一時保護に腹を立てた栗原容疑者が「誘拐だ」などと猛反発したことが背景にあった。栗原容疑者は、児相との面談でも「心愛さんへの虐待」を頑として認めず、児相は12月27日、父親への恐怖心が和らいできたなどとして、一時保護を解除した。

同居再開後も学校や市、児相で見守りを続けてきたが、今年に入ってからの長期欠席に対して児相の自宅訪問は行われなかったという。

先月29日の朝日新聞夕刊によれば、勇一郎容疑者は県警の調べに対し「しつけで、けがをさせるつもりはなかった」と供述している。苛立ちや怒りといった感情にまかせて子どもに苦痛を与えるようなやり方は、しつけとは呼べないだろう。

虐待を受けた子どもの保護やケアは重要だが、親の行動や認識が変わらなければ問題は根本的には解決しない。子どもとの関係がうまくいかない背景として、自身も幼少期に親から暴力を受けていた、子育ての悩みや経済的不安を抱えて孤立している、などのケースがある。自身の被虐待経験から体や心の暴力を正当化してしまったり、精神疾患等によって共感力が乏しくなっていたりして、虐待を認められないことがある。
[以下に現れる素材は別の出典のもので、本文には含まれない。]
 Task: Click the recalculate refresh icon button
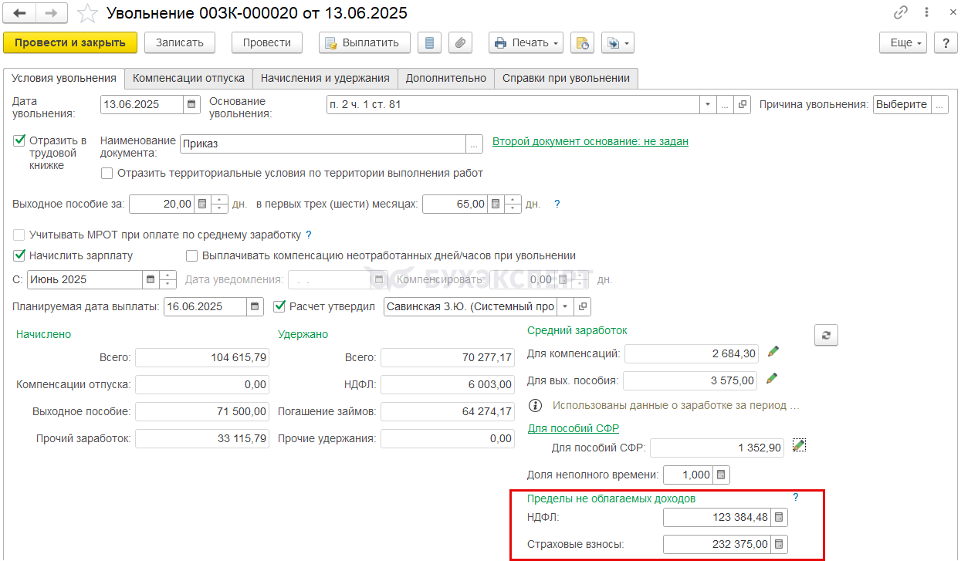click(826, 335)
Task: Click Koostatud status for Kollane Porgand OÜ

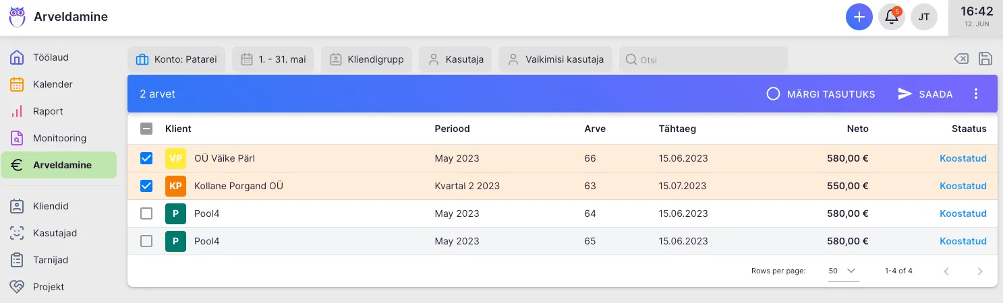Action: [x=963, y=186]
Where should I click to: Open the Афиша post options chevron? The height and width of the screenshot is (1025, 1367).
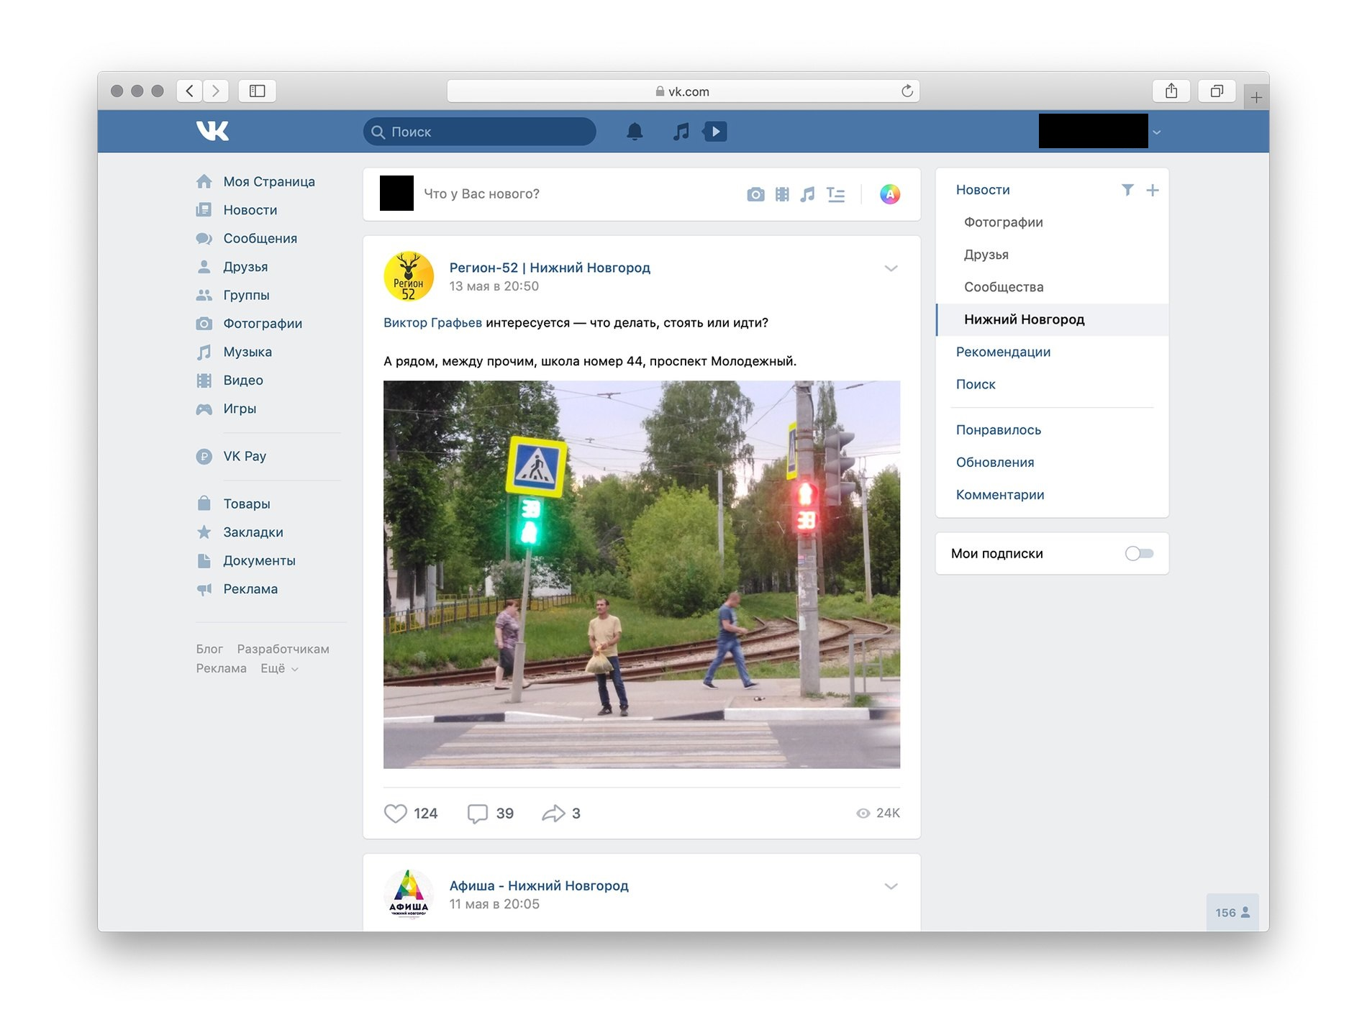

こうした背景がいくつも絡み合っていると、一時的なカウンセリングや指導だけではどうしても不十分になる。

私は、つきまといや待ち伏せなどのストーカー被害に遭っていたことがある。相手は同じ大学の学生だったため、大学や友人などを通じて注意をしてもらったが、完全に止めることはできなかった。なぜ私に執着するのか、「やめてほしい」と何度も訴えているのにどうしてストーキングを続けてしまうのか、といくつも疑問を感じた。自分もいろいろな人に話を聞いてもらったが、真に支援が必要だったのは相手の方ではなかったか。

虐待に限らず、人を力や恐怖によって支配し、傷つけることは断じてあってはならない。心愛さんが亡くなった事件では、一時保護の解除時に父親に対してどのような根拠で評価がなされていたのか、その判断は妥当だったかという点を、さらに検証していくことが必要だ。